Впрочем, решить, что такой мальчик может пока обойтись без школы, было нетрудно, а вот как такого мальчика мог «выгнать» директор школы, оставалось тайной. Должна добавить, что, находясь почти постоянно в обществе учеников – а я старалась их надолго не оставлять, – я не смогла пройти по каким-либо следам далеко. Мы жили в ореоле музыки, любви, успехов и любительских спектаклей. Музыкальный слух у обоих детей был отличный, но старший особенно отличался способностью схватывать и повторять. Пианино в классной комнате служило орудием против любых мрачных фантазий; а когда это не получалось, были еще посиделки в разных уголках, когда они по очереди, в самом веселом настроении, выбегали, чтобы «войти» обратно в новом образе. У меня самой были братья, и для меня не тайна, что маленьким девочкам бывает присуще рабское преклонение перед маленькими мальчиками. Но вот нашелся же в мире мальчик, способный так трепетно относиться к существу другого пола, меньшему по возрасту и уму! Дети были необыкновенно дружны, и сказать, что они никогда не ссорились, не ябедничали – значит воздать лишь сухую хвалу их милоте. Правда, порой, более сухим взглядом, я замечала следы каких-то недоразумений между ними: тогда один из них старался привлечь мое внимание, а другой куда-то прятался. В любой дипломатии, я полагаю, есть своя наивная сторона; но если мои ученики и злоупотребляли моей добротой, то проявляли минимальную грубость. Затем, после недолгого затишья, грубость проявилась в совсем ином аспекте.

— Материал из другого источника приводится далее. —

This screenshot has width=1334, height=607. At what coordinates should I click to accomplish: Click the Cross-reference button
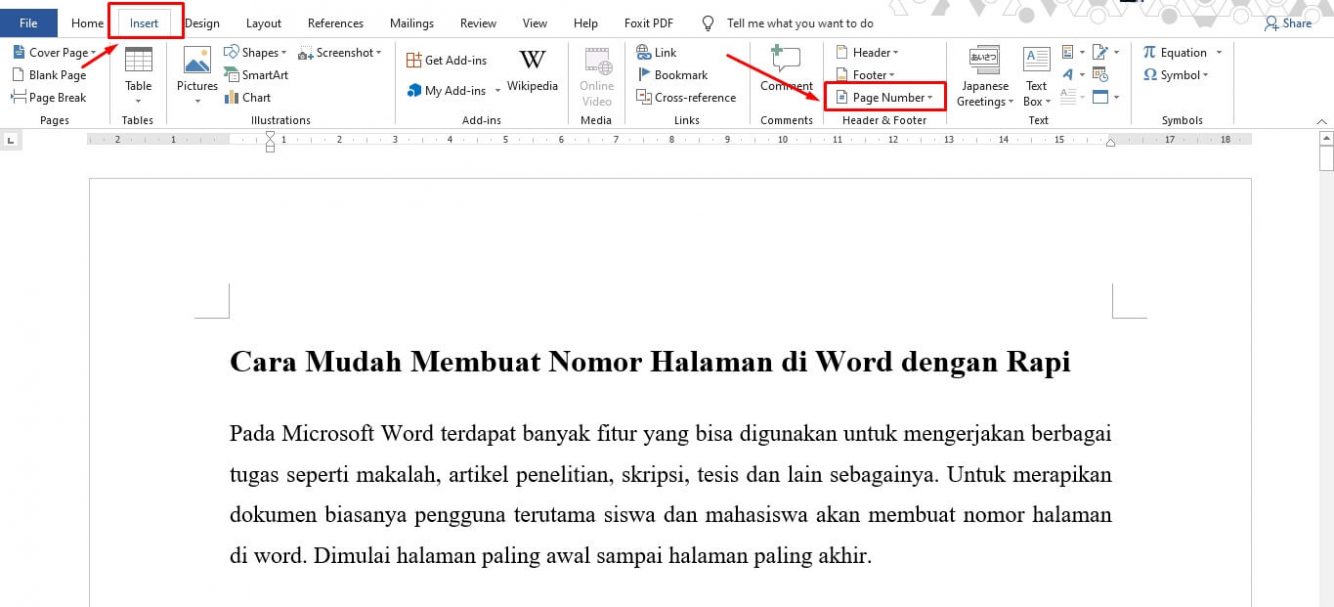point(686,97)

Вижу, что сильно затягиваю повествование; но я должна сделать рывок. Продолжая рассказ о мерзостях Блая, я не только бросаю вызов самому великодушному доверию – это меня мало беспокоит, – но, что гораздо хуже, воскрешаю пережитые страдания; придется мне снова пройти тот путь до конца.

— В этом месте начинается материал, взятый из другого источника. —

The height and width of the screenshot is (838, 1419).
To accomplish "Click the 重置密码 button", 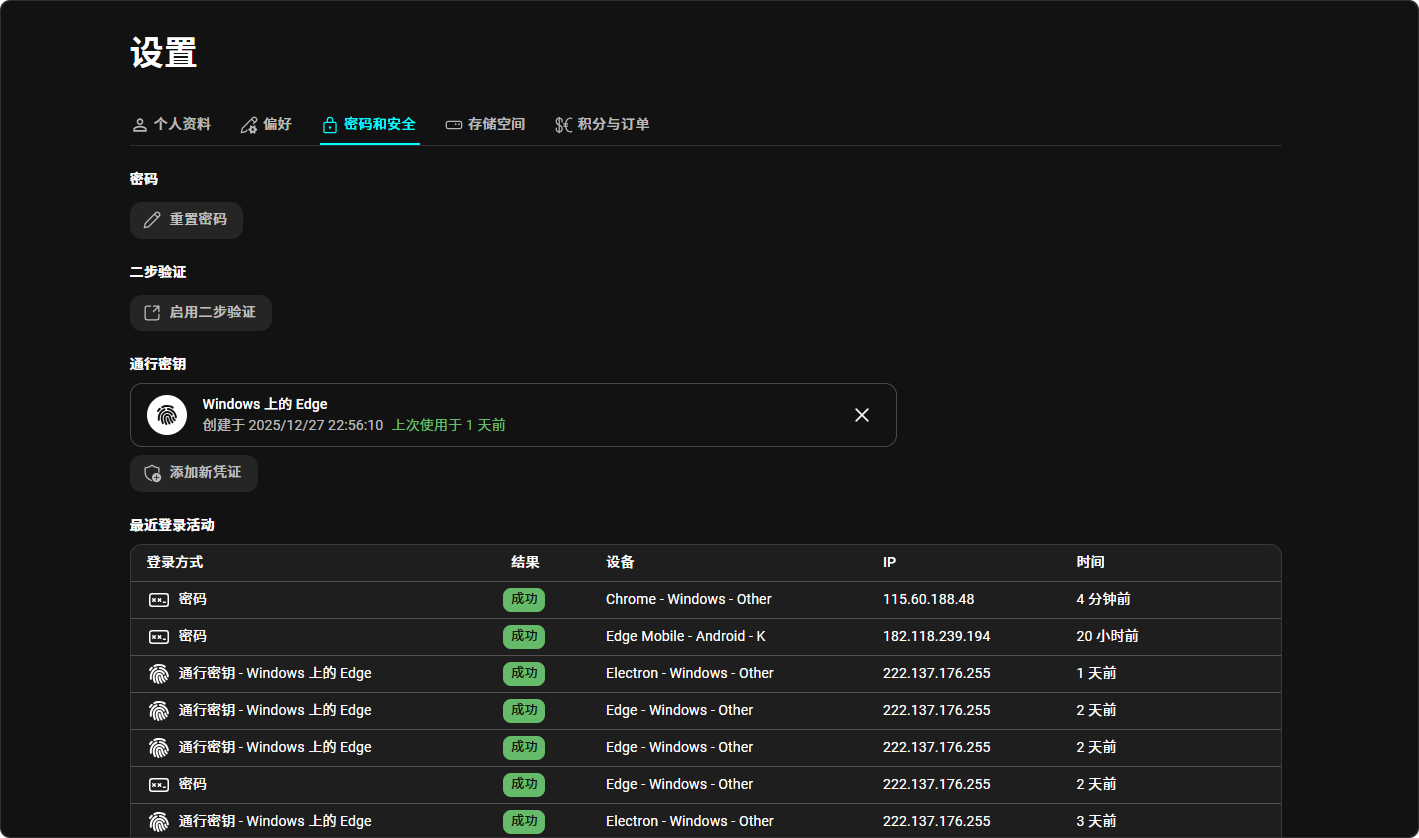I will [186, 220].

Час, после которого, как я теперь вижу, покой сменился сплошными мучениями, настал внезапно; но я уже дошла до середины, и пройти к выходу самым прямым путем можно лишь двигаясь вперед. Однажды вечером, без каких-либо примет или предвестий, я ощутила то же холодное дуновение, что и в ночь моего приезда; но тогда оно было более легким и, как я уже упоминала, не осталось бы, вероятно, в памяти, если бы не волнения следующих дней. Я еще не легла, читала при паре свечей. В Блае была целая комната, набитая старыми книгами, романами, в том числе прошлого века; были там сочинения с определенно подпорченной репутацией, но отнюдь не редкие экземпляры, свезенные в этот заброшенный дом, и я, с неудержимым любопытством молодости, увлеклась ими.
В тот вечер я сидела, помнится, с «Амелией» Филдинга в руках, и меня не тянуло в сон [16] . Почему-то я была твердо убеждена, что уже очень поздно, и притом не хотела взглянуть на часы. Кроме того, я помню, что белый складчатый, по моде тех дней, полог над изголовьем кроватки Флоры надежно оберегал ее детский сон, – это я обязательно проверяла по вечерам. Одним словом, хотя книга меня глубоко заинтересовала, ее очарование внезапно рассеялось, и я, перевернув страницу, уставилась на дверь комнаты. С минуту я прислушивалась, вспоминая то смутное ощущение первой ночи, что по дому движется нечто непонятное, и еще заметила, что легкий ветерок из открытых створок окна слегка шевелил опущенную до середины штору. Затем, с видимым хладнокровием, которое могло бы показаться кому-то восхитительным, если б там было кому восхищаться, я отложила книгу, встала, взяв свечу, быстро вышла из комнаты и, бесшумно закрыв дверь снаружи, заперла ее на ключ.
16
Под «прошлым веком» здесь, естественно, подразумевается век 18-й; «Амелия» (“Amelia”) – бытописательский роман английского прозаика Генри Филдинга, впервые опубликованный в 1751 году. Ничего возмутительного в аспекте морали роман не содержит, но для женщины с викторианским воспитанием реализм этой книги мог показаться излишним.